Frontend: Create and update group secrets
Why are we doing this work
This is for integrating the mutations for creating and updating group secrets. We will reuse the secrets form for project secrets manager, but with a few modifications to make it applicable for group secrets.
This issue also includes UX changes for the form.
Before we can start the work for group secrets, however, we need to do a bit of refactoring in the code to allow for the current secrets manager code to manage both project and group secrets.
Implementation table
| header | header |
|---|---|
| backend | #577342 |
| frontend |
|
Implementation plan
Refactor
The refactor will touch a lot of files, so I'll break this up into several MRs:
| MR | Description |
|---|---|
| !219061 (merged) | Create a context config that will house the project and group GraphQL queries and mutations. For this step, we will refactor the code to use the config only for GraphQL queries (fetch secrets list, secret details, secrets needing rotation, secrets manager status, group and project environments for the dropdown in the secrets form). |
| !221837 (merged) | Use the context config for GraphQL mutations (create/update/delete secrets) |
Group secrets
After the refactor is done, we can then start on the following work.
| MR | Description |
|---|---|
| !218147 (merged), more to be added | Update the UX with suggested changes |
| !222232 | Add group mutations for creating and updating secrets (when available) |
The UX changes are as follows. We will be reusing the same Vue component for the project secrets form, but with the following changes for groups:
-
Instead of selecting the branch scope, users can tick a checkbox that allows group secrets to only be used in protected branches or not, similar to the Protected Branches field from the CI/CD Variable drawer (see #479575 (comment 2803879558))
-
We will also remove the expiration field for both project and group secret form. This will be implemented post-GA instead. See #577464 (comment 2827044787).This is implemented in !218147 (merged) -
From #581963: Remove disabled button behavior from "Add secret"/main CTA and check the form for errors when the user clicks the button before actual data submission. Additionally:
- Use field-level validation for required form fields.

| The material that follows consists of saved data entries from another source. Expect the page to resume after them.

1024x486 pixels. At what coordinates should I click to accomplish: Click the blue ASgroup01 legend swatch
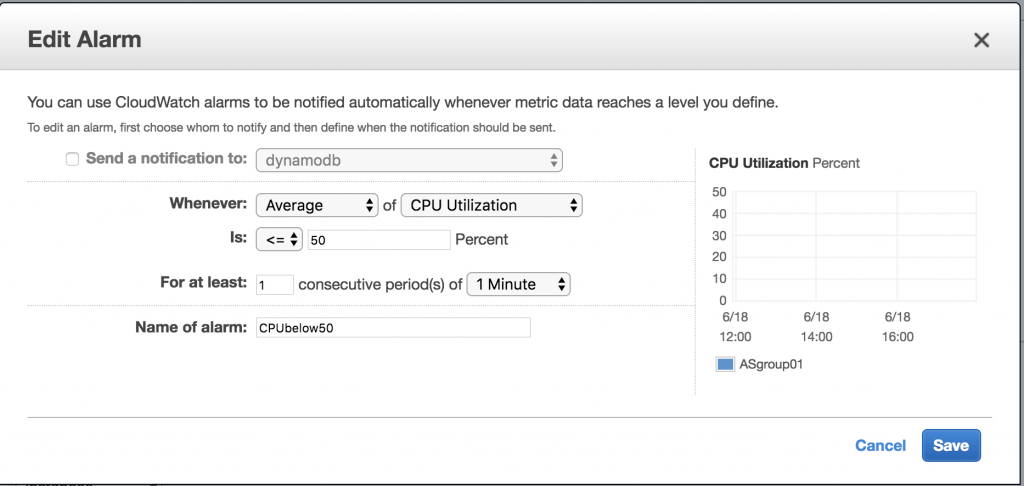tap(725, 365)
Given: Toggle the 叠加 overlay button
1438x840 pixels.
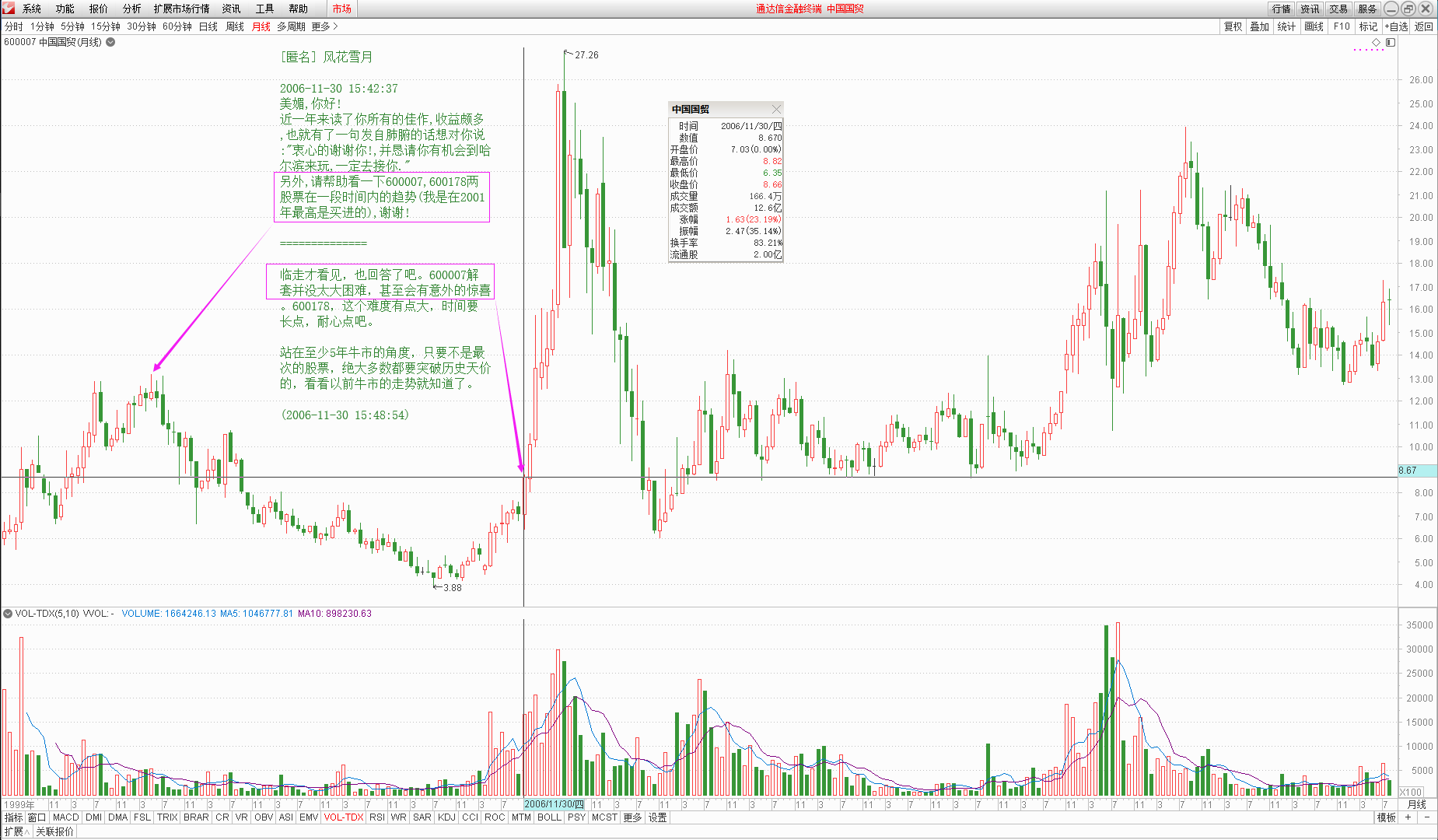Looking at the screenshot, I should (x=1259, y=26).
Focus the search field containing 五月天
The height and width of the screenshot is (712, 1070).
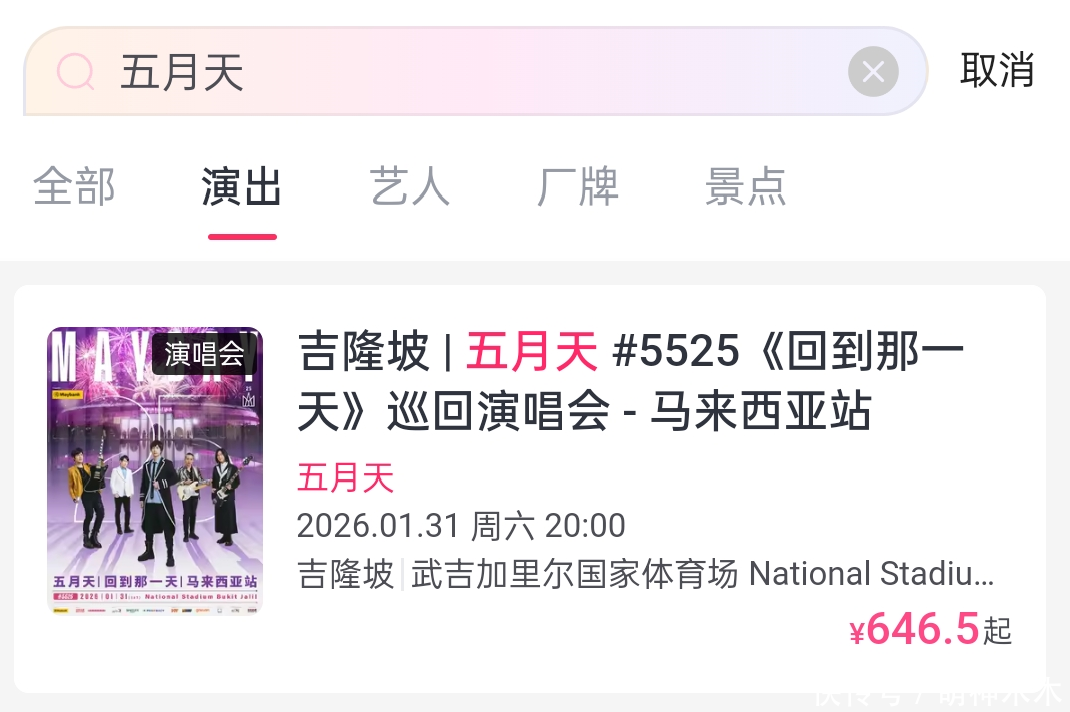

- If there are field errors, display the error messages below each form field following pajamas patterns so that users can resolve them and submit the form.
Verification steps
- Upload a Premium license (or above).
- Set up openbao and enable the secrets manager on your gdk.
- Enable the
secrets_manager_groupfeature flag. - Go to your project/group settings (Settings > General) and expand Visibility, project features, permissions or Permissions and group features and enable the group secrets manager.
- Go to
/path-to-group/-/secretsto create and update your secrets.